I am having trouble understanding fully the information I am getting back from a mobile device when a 'devicemotion' event is triggered in javascript. What I assumed I would be getting back does not match with what I am seeing, and even what I am seeing seems to be inconsistent.
So I understand that the devicemotion event has an X, Y and Z component, which registers movement along the phone's axises. My assumption had been that these numbers would be registers of the device's movement in one direction, with larger movements giving larger numbers back. So for example if the camera was moved left, I would get a negative X value, and right would give me a positive one.
It quickly became apparent that this was not true. I am now assuming (from the numbers I have console logged) that this event only measures changes in speed along an axis. So agnostic of moving left or right, I just know that the device was moved along the x axis, and since the last even trigger, the speed has changed by the returned amount. So the positives and negatives I was seeing were in fact related to a positive or negative change in speed.
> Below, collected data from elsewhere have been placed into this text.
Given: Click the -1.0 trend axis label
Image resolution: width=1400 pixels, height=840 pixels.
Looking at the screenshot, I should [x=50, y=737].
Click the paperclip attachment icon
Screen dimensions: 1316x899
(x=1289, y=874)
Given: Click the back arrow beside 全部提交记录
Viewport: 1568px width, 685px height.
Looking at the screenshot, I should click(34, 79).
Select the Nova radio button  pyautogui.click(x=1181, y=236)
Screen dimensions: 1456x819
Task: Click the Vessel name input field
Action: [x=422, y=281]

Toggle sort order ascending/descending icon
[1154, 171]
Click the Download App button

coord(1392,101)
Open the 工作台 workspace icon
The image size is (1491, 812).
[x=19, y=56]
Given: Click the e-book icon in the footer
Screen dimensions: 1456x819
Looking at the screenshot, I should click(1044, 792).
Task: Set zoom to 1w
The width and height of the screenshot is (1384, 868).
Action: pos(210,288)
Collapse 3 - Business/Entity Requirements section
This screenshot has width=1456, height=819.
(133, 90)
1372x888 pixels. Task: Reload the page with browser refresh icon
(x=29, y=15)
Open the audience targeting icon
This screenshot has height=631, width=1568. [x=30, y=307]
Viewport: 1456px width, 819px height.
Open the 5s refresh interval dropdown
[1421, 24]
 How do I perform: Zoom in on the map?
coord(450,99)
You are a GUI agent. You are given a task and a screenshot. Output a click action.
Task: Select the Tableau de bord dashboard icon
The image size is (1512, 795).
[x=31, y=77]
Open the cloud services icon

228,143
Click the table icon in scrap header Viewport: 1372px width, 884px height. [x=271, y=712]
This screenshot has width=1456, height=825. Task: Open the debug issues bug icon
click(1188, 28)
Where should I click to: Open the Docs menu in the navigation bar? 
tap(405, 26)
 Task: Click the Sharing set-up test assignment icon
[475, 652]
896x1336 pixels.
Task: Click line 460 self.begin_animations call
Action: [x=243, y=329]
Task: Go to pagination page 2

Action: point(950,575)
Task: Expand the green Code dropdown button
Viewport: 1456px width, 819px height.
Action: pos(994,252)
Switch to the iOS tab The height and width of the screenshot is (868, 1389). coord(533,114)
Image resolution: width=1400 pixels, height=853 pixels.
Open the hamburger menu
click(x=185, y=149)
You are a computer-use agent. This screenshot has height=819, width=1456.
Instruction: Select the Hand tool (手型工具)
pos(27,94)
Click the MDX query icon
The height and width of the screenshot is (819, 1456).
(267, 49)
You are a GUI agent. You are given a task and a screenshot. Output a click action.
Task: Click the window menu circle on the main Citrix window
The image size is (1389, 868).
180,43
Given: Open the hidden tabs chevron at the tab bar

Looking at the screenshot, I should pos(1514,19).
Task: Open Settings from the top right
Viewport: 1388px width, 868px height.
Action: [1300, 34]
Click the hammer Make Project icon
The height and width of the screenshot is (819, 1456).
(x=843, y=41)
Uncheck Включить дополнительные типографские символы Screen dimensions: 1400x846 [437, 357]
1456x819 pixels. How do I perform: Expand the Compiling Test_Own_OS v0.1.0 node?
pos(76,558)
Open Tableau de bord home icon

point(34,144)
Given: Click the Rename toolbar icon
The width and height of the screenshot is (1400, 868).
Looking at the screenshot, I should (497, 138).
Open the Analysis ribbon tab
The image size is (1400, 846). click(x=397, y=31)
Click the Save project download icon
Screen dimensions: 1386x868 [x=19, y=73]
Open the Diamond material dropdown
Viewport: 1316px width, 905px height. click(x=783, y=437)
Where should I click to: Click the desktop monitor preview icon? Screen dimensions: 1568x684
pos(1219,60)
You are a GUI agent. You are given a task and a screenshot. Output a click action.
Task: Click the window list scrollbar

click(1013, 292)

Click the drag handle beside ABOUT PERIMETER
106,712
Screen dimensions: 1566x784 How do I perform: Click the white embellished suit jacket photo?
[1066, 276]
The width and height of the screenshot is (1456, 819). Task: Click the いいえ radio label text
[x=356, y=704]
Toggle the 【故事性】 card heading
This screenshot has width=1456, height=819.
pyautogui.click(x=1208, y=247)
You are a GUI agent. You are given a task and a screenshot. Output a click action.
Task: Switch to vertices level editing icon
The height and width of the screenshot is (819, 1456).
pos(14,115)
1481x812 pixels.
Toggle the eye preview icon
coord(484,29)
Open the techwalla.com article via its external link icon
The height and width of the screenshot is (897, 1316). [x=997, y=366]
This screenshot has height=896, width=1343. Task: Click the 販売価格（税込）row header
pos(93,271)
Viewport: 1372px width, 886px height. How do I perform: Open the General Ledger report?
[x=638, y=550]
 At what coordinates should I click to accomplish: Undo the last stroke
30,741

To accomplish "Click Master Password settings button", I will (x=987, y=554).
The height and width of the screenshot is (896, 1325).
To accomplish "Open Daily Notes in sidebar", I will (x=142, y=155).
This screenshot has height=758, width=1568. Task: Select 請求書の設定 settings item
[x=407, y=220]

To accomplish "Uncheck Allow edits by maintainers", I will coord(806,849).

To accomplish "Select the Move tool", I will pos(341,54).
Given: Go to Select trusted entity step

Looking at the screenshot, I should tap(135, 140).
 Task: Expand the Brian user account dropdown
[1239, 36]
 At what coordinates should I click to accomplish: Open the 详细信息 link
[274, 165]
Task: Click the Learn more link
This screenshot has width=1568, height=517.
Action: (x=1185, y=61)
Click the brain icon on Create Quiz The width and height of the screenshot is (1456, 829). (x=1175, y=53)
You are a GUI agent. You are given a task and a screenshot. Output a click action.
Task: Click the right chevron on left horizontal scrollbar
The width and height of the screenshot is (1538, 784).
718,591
Is this a correct understanding? And if so, does this mean that there is no way to gather direction information, past just knowing that the change happened on one axis or another?
Thanks.
The DeviceMotionEvent
returns (among other things) acceleration in m/s^2. It will return a positive value if you speed up your movement in one direction. If you are moving at a constant speed in that same direction, the acceleration will return 0 (note that due to the sensitivity of the accelerometer this is practically impossible, you will always see values around 0, never exactly 0). If you slow down in that same direction, but are still moving, you will get a negative value back from acceleration. To make things even more complicated, if you move in the opposite direction, you will get negative values back if you accelerate and positive values if you decelerate. This allows you to distinguish between moving the device up (= positive acceleration, along the Y-axis) or down (= negative acceleration, along the Y-axis) and right (= positive acceleration, along the X-axis) or left (= negative acceleration, along the X-axis).
If you want to know which direction the device is moving in, you will have to capture all acceleration measurements over a period of time and calculate the direction from that, e.g. if the Y acceleration starts out positive, the device must be moving upwards until you detect a negative acceleration along the Y that completely cancels out the initial acceleration.